Ni obediencia debida, ni voto de silencio, ni hostias divinas; los curas estaban hartos de que el dinero se fuera a espuertas mientras ellos vivían en la indigencia, de modo que decidieron contarlo todo. La respuesta del obispo fue que lamentablemente había que ajustarse el cinturón para hacer frente a las deudas contraídas con los bancos acreedores y aconsejó a sus sacerdotes que compensaran pérdidas con lo que buenamente sacaran del cepillo de sus parroquias. Los religiosos afectados calificaron la política financiera del obispo de “oscura y poco transparente” y el propio Miralles se preguntaba: “Si la Bolsa es una institución que sirve para que ganen los ricos y pierdan los pobres, ¿qué hace la Iglesia jugando ahí?”.

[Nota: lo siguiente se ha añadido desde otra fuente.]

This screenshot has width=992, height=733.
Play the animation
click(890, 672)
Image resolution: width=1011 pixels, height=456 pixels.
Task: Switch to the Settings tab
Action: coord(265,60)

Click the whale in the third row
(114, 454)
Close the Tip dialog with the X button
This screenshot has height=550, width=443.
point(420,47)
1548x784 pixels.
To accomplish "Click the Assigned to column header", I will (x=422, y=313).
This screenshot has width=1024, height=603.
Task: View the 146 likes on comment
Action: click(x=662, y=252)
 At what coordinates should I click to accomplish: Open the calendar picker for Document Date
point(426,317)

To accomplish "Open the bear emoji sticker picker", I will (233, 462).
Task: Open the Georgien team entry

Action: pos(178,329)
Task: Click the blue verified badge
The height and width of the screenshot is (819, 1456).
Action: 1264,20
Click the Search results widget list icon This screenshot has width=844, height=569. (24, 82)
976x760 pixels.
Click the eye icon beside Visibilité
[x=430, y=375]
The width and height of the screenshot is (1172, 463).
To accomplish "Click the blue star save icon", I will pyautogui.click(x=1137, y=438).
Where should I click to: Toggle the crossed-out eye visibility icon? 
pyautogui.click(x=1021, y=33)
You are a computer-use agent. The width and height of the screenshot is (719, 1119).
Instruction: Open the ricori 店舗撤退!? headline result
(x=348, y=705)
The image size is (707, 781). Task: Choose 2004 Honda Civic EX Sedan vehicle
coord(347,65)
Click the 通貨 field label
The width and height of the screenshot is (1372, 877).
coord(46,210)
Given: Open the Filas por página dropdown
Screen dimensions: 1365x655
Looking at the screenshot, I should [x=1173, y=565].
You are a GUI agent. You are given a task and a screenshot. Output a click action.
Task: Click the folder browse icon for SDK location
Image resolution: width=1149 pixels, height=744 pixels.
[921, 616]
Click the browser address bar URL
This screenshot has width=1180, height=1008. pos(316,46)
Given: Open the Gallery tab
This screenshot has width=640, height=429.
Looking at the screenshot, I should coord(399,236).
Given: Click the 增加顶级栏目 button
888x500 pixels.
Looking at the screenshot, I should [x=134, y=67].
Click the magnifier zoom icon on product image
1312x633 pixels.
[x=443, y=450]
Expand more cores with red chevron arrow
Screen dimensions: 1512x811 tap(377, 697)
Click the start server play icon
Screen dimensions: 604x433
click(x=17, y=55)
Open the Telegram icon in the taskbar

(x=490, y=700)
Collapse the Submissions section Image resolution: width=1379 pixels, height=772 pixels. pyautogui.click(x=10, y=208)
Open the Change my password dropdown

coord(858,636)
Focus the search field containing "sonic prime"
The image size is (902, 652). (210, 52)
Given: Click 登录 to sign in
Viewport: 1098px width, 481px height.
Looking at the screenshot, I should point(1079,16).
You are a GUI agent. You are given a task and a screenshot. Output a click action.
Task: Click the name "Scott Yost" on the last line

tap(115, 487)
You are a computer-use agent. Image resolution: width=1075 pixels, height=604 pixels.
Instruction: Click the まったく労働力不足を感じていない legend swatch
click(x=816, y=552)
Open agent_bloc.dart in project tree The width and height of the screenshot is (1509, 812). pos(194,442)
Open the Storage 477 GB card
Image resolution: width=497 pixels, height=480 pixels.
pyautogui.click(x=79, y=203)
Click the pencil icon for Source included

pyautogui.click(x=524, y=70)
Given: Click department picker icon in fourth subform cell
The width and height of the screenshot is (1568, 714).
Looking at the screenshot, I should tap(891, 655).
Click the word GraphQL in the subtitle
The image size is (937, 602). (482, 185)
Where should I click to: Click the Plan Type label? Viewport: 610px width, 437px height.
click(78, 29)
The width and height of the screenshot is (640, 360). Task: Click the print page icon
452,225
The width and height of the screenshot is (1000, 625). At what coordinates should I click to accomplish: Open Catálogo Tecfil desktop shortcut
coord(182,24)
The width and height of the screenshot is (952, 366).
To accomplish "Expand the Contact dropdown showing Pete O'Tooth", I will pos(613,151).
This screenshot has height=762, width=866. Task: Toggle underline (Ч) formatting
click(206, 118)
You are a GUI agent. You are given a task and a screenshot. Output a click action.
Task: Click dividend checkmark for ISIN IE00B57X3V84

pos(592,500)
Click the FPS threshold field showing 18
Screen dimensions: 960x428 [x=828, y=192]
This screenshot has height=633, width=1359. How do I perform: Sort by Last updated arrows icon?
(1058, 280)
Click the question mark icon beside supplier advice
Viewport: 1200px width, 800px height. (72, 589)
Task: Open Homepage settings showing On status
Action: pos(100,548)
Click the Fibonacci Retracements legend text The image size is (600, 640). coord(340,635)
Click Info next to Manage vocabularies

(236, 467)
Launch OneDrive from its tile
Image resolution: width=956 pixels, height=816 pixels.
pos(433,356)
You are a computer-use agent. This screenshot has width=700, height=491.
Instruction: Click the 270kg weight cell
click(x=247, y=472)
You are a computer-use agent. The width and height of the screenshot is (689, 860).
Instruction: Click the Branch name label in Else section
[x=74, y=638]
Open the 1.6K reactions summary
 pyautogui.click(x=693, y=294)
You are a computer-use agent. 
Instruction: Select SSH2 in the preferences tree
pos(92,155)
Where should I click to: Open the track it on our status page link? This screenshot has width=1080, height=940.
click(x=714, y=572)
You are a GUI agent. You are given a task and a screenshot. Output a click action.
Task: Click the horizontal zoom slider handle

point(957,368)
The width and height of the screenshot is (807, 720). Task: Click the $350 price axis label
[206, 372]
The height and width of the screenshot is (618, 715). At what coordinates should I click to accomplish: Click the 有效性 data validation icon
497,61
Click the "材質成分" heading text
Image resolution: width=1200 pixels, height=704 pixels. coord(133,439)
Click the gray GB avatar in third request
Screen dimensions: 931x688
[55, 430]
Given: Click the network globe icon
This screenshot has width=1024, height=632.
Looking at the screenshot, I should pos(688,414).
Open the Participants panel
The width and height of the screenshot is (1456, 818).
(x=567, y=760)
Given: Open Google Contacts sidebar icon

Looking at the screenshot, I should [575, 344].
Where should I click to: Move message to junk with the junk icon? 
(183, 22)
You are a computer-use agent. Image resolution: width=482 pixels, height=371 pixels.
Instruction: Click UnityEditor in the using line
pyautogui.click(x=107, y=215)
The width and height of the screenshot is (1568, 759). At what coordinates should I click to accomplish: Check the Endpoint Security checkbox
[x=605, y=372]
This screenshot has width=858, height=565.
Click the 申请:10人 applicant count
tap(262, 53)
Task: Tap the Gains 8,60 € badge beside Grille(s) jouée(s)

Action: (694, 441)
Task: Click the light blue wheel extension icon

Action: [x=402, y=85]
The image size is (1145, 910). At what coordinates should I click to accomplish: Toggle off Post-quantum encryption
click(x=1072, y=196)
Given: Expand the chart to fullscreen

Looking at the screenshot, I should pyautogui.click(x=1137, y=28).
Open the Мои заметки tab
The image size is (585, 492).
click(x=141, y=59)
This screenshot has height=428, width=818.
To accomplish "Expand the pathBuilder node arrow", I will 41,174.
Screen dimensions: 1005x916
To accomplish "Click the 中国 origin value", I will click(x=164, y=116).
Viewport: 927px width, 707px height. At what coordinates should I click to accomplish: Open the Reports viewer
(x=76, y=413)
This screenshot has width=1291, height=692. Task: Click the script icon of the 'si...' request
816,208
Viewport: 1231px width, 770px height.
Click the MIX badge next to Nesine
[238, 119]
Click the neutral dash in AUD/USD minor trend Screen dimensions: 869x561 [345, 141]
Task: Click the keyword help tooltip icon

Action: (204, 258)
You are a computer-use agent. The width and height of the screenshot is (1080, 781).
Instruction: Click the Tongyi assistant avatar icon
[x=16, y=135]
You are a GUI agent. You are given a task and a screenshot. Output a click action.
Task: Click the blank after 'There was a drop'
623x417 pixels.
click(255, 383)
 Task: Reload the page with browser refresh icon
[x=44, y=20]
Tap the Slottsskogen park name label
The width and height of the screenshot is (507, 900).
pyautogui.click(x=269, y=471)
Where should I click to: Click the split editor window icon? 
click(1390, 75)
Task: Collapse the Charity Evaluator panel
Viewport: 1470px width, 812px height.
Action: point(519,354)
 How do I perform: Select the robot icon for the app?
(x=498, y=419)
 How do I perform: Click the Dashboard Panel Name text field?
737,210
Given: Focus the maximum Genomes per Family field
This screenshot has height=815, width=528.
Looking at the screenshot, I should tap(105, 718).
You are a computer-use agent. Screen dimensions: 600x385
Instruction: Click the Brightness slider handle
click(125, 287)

Aquel obispo se llamaba Juan Antonio Reig Pla, hoy ocupa la plaza de Alcalá de Henares y sigue envuelto en nuevas polémicas y tormentas mediáticas de todo tipo. Allá donde va, Reig monta el cirio. Lleva tras de sí la polémica. El escándalo le persigue como el olor a azufre al Maligno. La última que ha liado ha sido publicada por eldiario.es, cuyos periodistas aseguran que el obispado de Reig Pla organizaba terapias clandestinas para curar a las personas de la “enfermedad de la homosexualidad”. En uno de los vídeos terapéuticos de ese tenebroso seminario se anima a los hombres a que “saquen la masculinidad que llevan dentro para ser más felices”. “¿Tu madre ha perdido algún hijo?”, “¿ves mucha pornografía?”, “¿haces espiritismo?”, son algunas de las preguntas que se le formulan al muchacho que tiene tendencias homosexuales, un cuestionario que podría ser ilegal por homofóbico y anticientífico.

Reig Pla tomó posesión de la diócesis de Segorbe-Castellón de una forma peculiar: hizo su entrada en la ciudad a lomos de un borrico, como Jesús en Jerusalén hace dos mil años. Nunca se caracterizó por la austeridad franciscana sino más bien por la pompa y suntuosidad en los actos litúrgicos. De hecho, se rodeaba de lo más granado del Opus Dei y de otros movimientos ultras. Los rojillos quedaban más bien lejos del púlpito.

Tras pasar por Cartagena, donde también dejó unos cuantos titulares para la historia, recaló en Alcalá de Henares. Una de sus primeras decisiones fue oficiar una misa en Paracuellos a mayor gloria del bando nacional, según informa la Cadena Ser. Arriba España.

Atormentar a las personas por su tendencia sexual o cualquier otra condición no solo es un pecado, puede ser algo mucho más grave que arruine la vida de la gente. La usura tampoco debería estar permitida entre los sacerdotes. De hecho, el papa Francisco la ha criticado duramente en su reciente entrevista con Jordi Évole, a quien llegó a confesar que hay demasiados mercaderes en la Iglesia. “Los hay, como en todos los sitios. El Estado de la Ciudad del Vaticano no se salva de los límites y de los pecados y de las vergüenzas de otras sociedades”, dijo Bergoglio.

Pero así es Reig Pla. Un obispo a quien Roma se lo consiente casi todo.